Seres de luz, lo que quiera que sea eso es lo que debemos querer ser y queremos tener a nuestro lado. Hemos reeditado una especie de nueva fase New Age, vagamente inspirada en las criaturas angélicas de la Biblia y en las fantasmagorías más tranquilizadoras (si las hubiera) de la novela gótica.
Hasta hace poco, decíamos de algunas personas que tenían luz en la cara, queriendo decir con ello que poseían una belleza serena e irradiante, acaso vinculada a una bondad interior que asomaba a sus rasgos faciales y a su reconfortante gestualidad.
Por ahí van los tiros, pero los seres de luz (según cabe deducir) son, o han de ser, más que eso. Estamos hablando de personas bondadosas, sí, positivas, cuya alma pura y ejemplar nos sonríe a través de sus labios y, sobre todo, de sus actos, de modo que son guías, ejemplo, fuente y fuerza energética y, sobre todo, claro, faros que nos iluminan y nos proporcionan el bienestar y la suave tibieza de los rayos del sol en las tardes primaverales y en las mañanas veraniegas.

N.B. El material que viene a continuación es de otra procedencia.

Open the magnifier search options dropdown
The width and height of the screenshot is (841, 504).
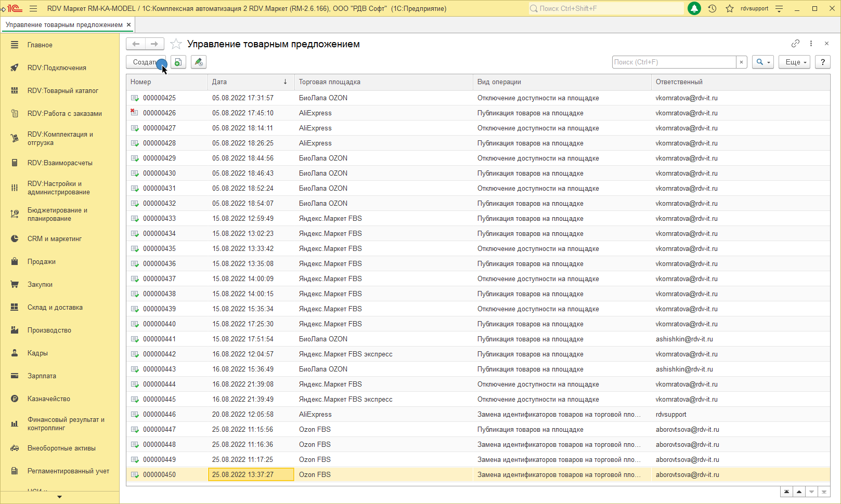(762, 62)
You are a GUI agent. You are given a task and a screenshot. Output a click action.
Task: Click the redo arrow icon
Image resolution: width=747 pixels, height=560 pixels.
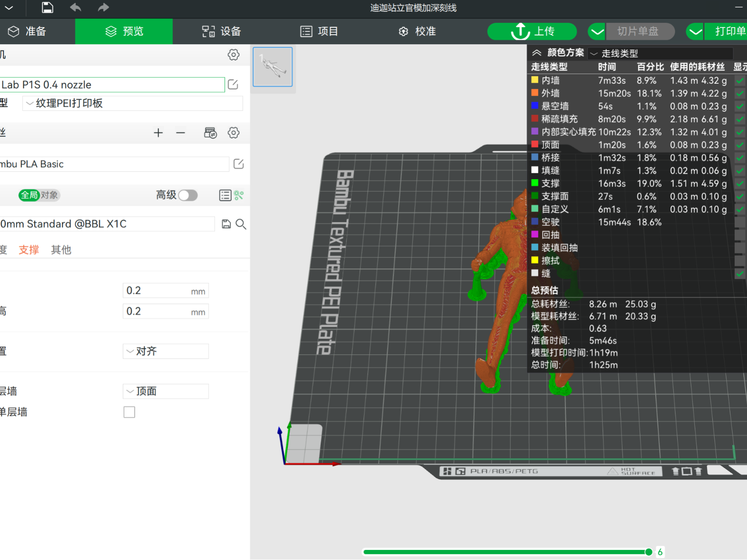[103, 7]
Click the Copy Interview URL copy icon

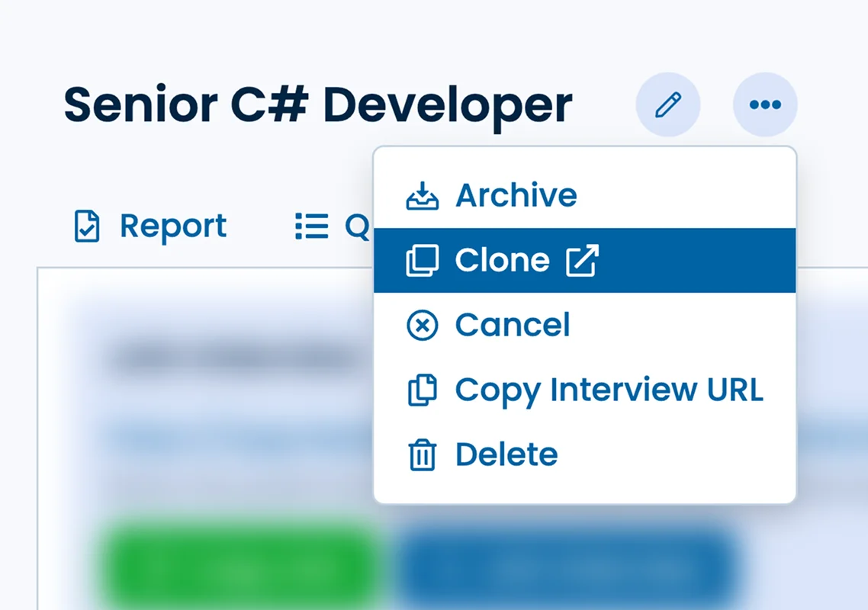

Esta afición (y nostalgia) que nos ha entrado por la luz y por estos llamados seres de luz no puede indicar otra cosa que, junto a una añoranza no explicitada de las virtudes curativas de la espiritualidad luminiscente, tenemos la conciencia intuitiva de estar viviendo en tiempos de tinieblas, en una noche aciaga del mundo, en la oscuridad de la historia, en un apagón.
En ese apagón (me limito a interpretar, ¿eh?), sentimos que proliferan los seres tóxicos, los seres negativos de mirada negra, los seres que son tormentas y arrecifes que se interponen en nuestra navegación, los seres sarcásticos que alzan sus voces en las sombras del bosque espeso que atravesamos y, frente a ellos, para contrarrestarlos, necesitamos, según se está viendo en los mensajes y en los buenos deseos navideños, la luz y a los seres de luz.
Y esta luz, por qué negarlo, también es cara. Y no la producen las centrales nucleares. ¡A ver cómo nos apañamos para conseguirla!